The beginning of ‘A Game of Chess’ makes allusions to several sets of lovers, all of whose stories end badly, and thus plays on the themes of deception – and as throughout the rest of the poem – hopelessness and death. The first line – ‘the Chair she sat in, like a burnished throne’ – is a direct reference to Shakespeare’s ‘Antony and Cleopatra’, wherein the description of Cleopatra opens with ‘The barge she sat in, like a burnish’d throne’. The ambiguous use of the pronoun ‘she’ in ‘the Waste Land’ – ambiguous for we are never told who is being referred to – allows us to take it to refer both to all the women in these stories as well as to an Archetypal Woman, nameless because such is the fate of all humans. ‘She’ sits within some ‘vines/ from which a golden Cupidon peeped out/ (Another hid his eyes behind his wing)’. Here already are introduced the themes of concealment and deception, by the use of the words ‘peeped’ and ‘hid’. Even though Love is seemingly a good thing, it is hidden away. Notably, whilst here the woman is Cupid-adjacent, Cleopatra is become either Venus or greater than Venus (‘o’er picturing that Venus’). Hence, we are shown the strength of the Love that is felt. The Antony and Cleopatra story – especially when ‘Cupid’/’Venus’ is brought in – is reminiscent of the Aeneas and Dido story. In the ‘Aeneid’, Venus instructs Cupid to send a dart of Love into Dido’s heart: ‘you may breathe into her a hidden fire and beguile her with your poison’. The importance of fire is highly significant (note, as always, the ability of words such as Latin ‘flamma’ or Greek ‘pyr’ to mean both fire and love in their respective languages), as it is both a common image for Love and also a powerful and destructive force. In the Eliot poem, ‘the flames of sevenbranched candelabra/ reflect[...] light upon the table’. Therefore, flame – by reflection, and thus illusionary propagation – seems to multiply, but this is – of course – deceptive. Just so can love too be deceptive. It is also striking that Dido’s life is ended by fire, both metaphorically – the ‘flame’ of Love brings her to suicide – and literally – she throws herself upon a pyre.

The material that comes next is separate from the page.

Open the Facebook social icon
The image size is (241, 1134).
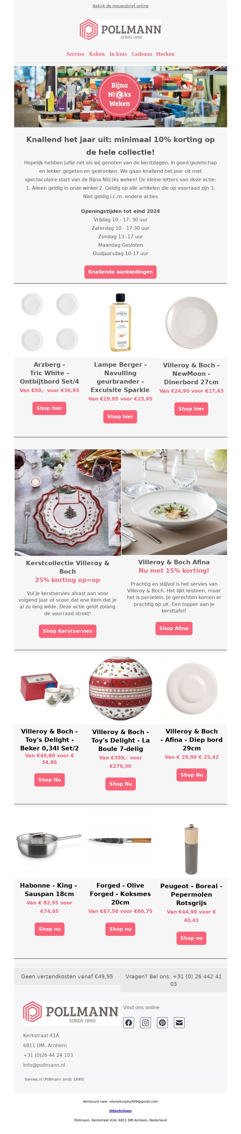coord(128,1022)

The other theme by which deception is explored throughout these texts is that of smell and odour. In ‘The Wasteland’, there are ‘strange, synthetic perfumes’ which act to ‘trouble[...], confuse[...]/ And drown[...] the sense in odours’. This highlights the way that smells can be a mask misleading as to the truth. Similarly, in Antony and Cleopatra, upon the barge is found ‘a strange invisible perfume [that] hits the sense’. Antony and Cleopatra fall into a strong – and reckless – love, blinded by it. Therefore, this ‘perfume’ may make things appear sweet, when they are in reality far from that. In Milton’s ‘Paradise Lost’, Satan listens to the winds: ‘now gentle gales/ Fanning their odoriferous wings dispense/ Native perfumes, and whisper whence they stole/ Those balmie spoils’. These ‘perfumes’ are far less directly linked to deception than others perhaps, as they are naturally occurring, but they still act to enstill and strengthen the general atmosphere of Eden as Paradise, something that, just like the Love of Antony and Cleopatra, is soon lost.
Most notably, the stories of Adam and Eve, Dido and Aeneas, Tereus and Philomela, Antony and Cleopatra and, by allusion, of the ‘she’ of Eliot’s poem start in love – though for a number of them, forced or false love – and end in death – though, of course, in ‘Paradise Lost’ this is a metaphorical death (‘Greedily she ingorg’d without restraint/ And knew not eating Death’, Book IX). Fatal flame and sly smells accompany these loves, and chart – even though the characters are not aware – their sad downfall. For ‘the Waste Land’, the meaning of this perhaps rests in the idea that the happiest and most hopeful moments and emotions of humanity easily end in doom, despair and death. The world – so full of Love – is also just as full of Death.